Серия «Сказки о Змее»

Как Змей кашу расхлебывал

Змей был любопытный, отчего не раз попадал в истории.

Вот однажды вздумалось ему попробовать, что за кашу такую люди себе варят. То, что она из зернышек варится, это он по духу распознал, и решил, что, наверное, вкусно. И вот как-то в лес наладилась орава мужиков - деревья валить по промышленному делу.  Был среди них и кашевар выборной, знамо дело. И знатный, должно быть, кашевар был: как почнёт кашу варить, дух по всему лесу стелется, ажно волки в своих логовах жмурятся да облизываются. Тем более Змей.
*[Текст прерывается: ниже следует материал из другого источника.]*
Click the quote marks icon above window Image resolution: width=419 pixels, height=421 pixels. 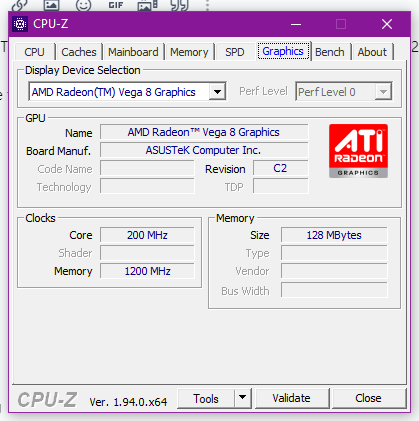pos(179,5)
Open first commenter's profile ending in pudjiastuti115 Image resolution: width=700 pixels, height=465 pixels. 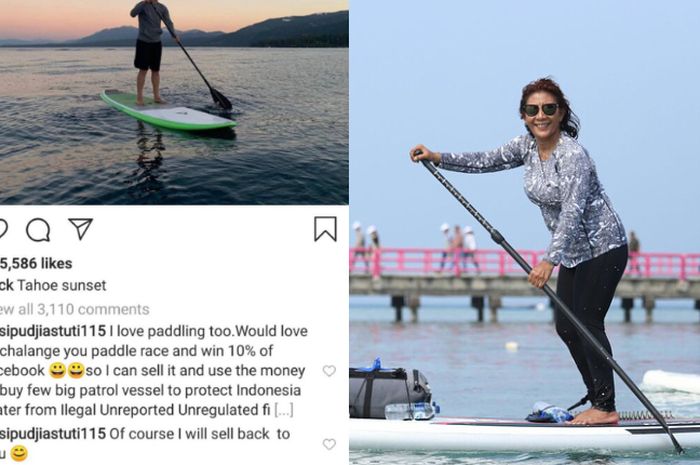53,331
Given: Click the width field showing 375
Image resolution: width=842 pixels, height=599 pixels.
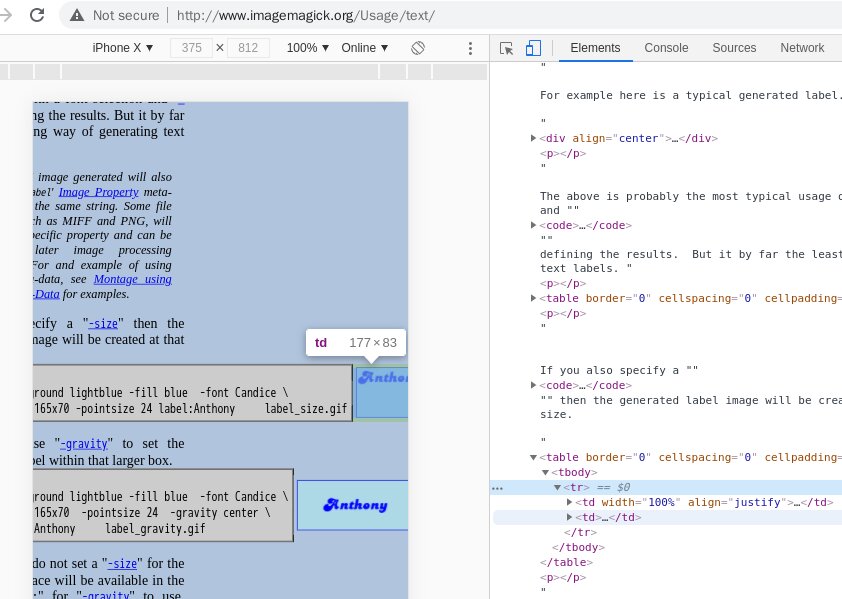Looking at the screenshot, I should [191, 48].
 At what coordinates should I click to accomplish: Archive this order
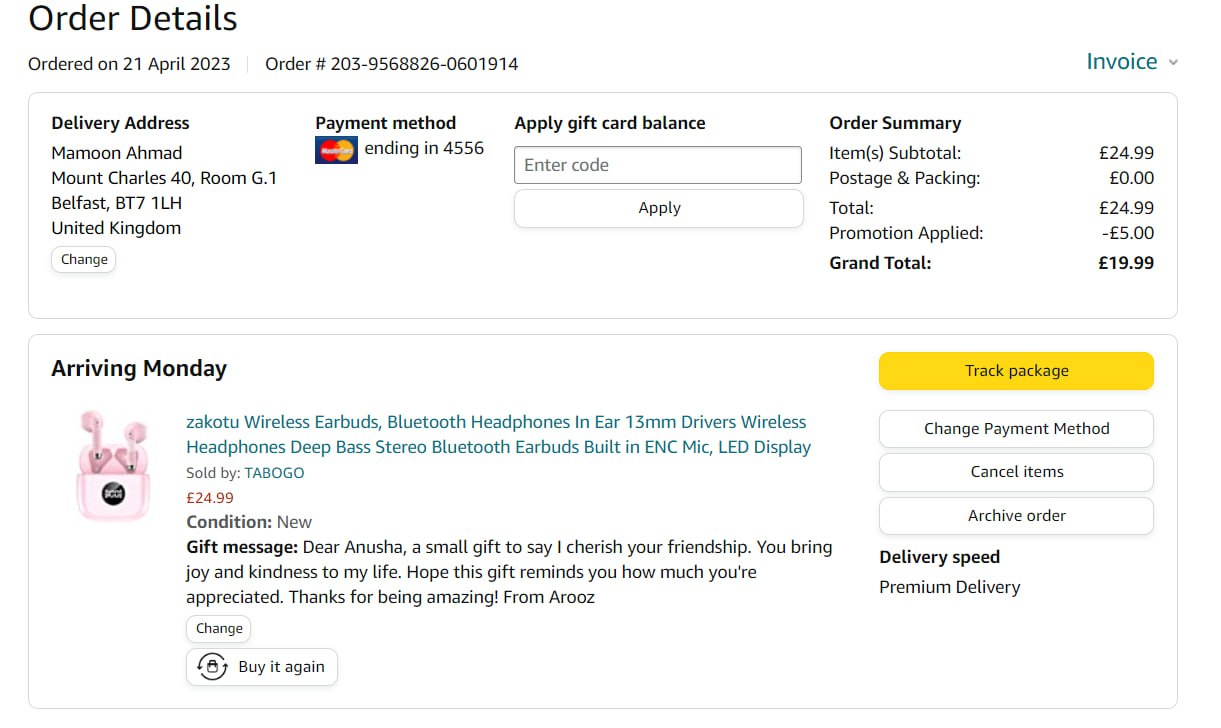(x=1016, y=516)
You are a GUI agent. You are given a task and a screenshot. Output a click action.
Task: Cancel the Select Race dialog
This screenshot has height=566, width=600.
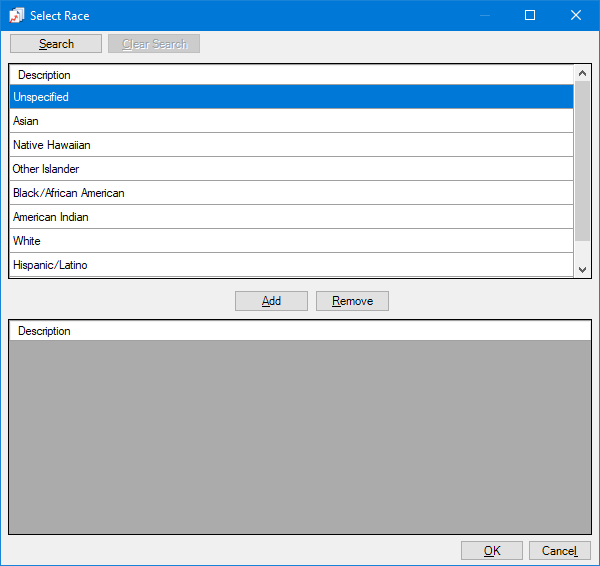pos(559,551)
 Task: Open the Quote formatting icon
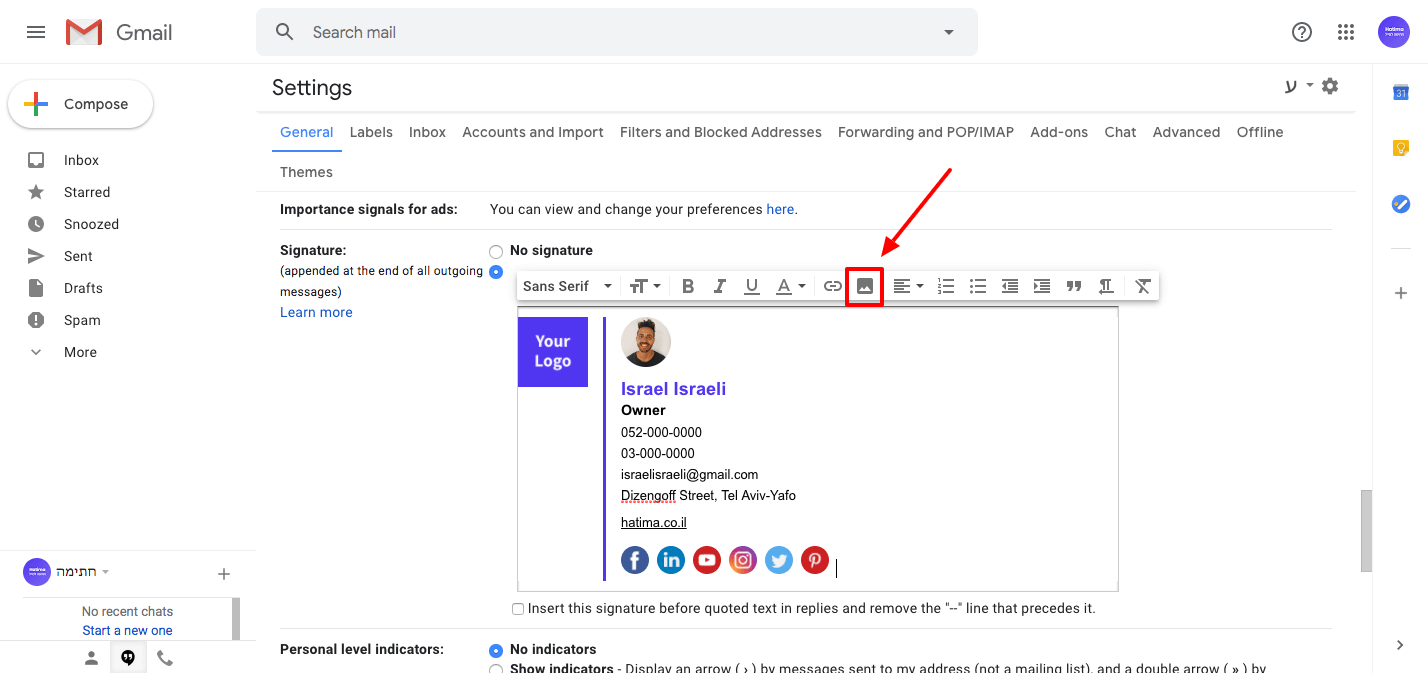[1073, 286]
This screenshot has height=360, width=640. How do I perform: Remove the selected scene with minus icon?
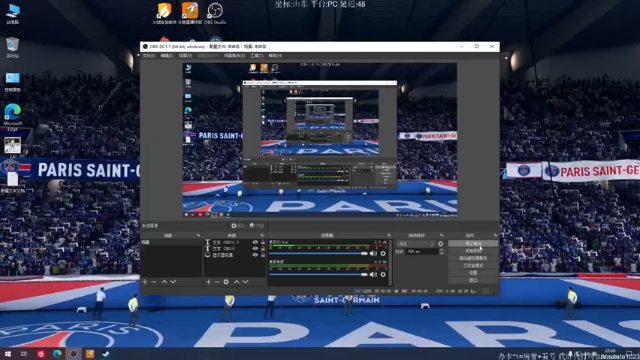click(x=153, y=282)
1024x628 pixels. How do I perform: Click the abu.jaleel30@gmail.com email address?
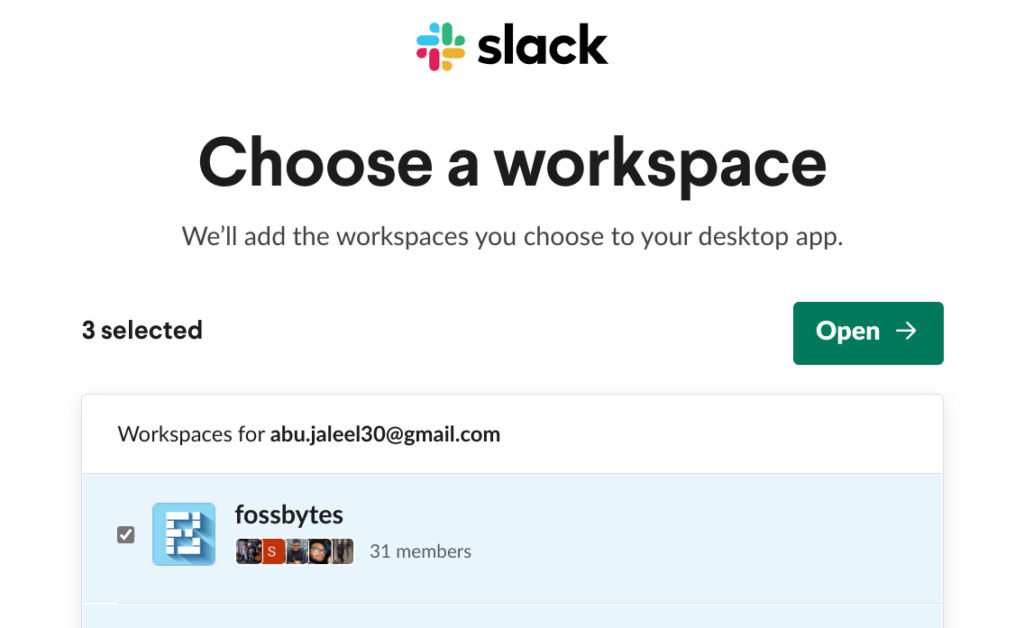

Дня три он честно терпел. На четвертый день подкрался к самому лагерю и ну воздух нюхать. Вкусно! Не выдержал - высунулся на полянку. Мужик-кашевар руки в ноги и бежать, куда глаза глядят. А змей к котлу и сунул в него одну из голов, самую любопытную. Обжегся, конечно. Конечно, обожженным языком никакого вкусу не почувствовал. Осталось ему одно - лежать и ждать, пока остынет. Подождал с полчаса и опять пробовать полез. Каша показалась Змею чересчур солёной и ещё какой-то слишком клейкой, но в целом приятной. Наелся до отвала и лег на солнышке вечернем утробу греть.

А мужик-то, оказывается, не куда глаза глядят, бежал. Он, оказывается, за подмогой бегал. И вот налетела на разнежившегося Змея целая орава мужиков, да все с топорами. Вскочил он, насколько вскочить удалось, и ломанулся в лес, ветки трещат, мужики орут, сзади по хвосту и спине пару раз топорами приложились... В общем, убёг.

Лечился потом, потому как, хотя на змеях все и заживает быстро, но рубленая рана это вам не шутки. Тут научный подход надобен. Так баба-Яга сказала, когда выбирала для Змея зелье лечебное. И выбрала, конечно, самое горькое. Ух, и вредная же старуха!

Показать полностью

Змей и Китай

Был у Змея в жизни случай, когда его чуть не съели. Он про этот случай - тьфу огнём три раза! - и вспоминать не хочет. Ну да я вам расскажу. Был тогда Змей молодой, шумный и гулливый. Решил в Китай слетать заморских фруктов - персиков да апельсинов - испробовать. Прилетел, расположился вольготно на рисовом поле, пузо мочит, молодые побеги пожёвывает. Вокруг копошатся маленькие человечки, но вроде его не замечают. И он их вроде не замечает.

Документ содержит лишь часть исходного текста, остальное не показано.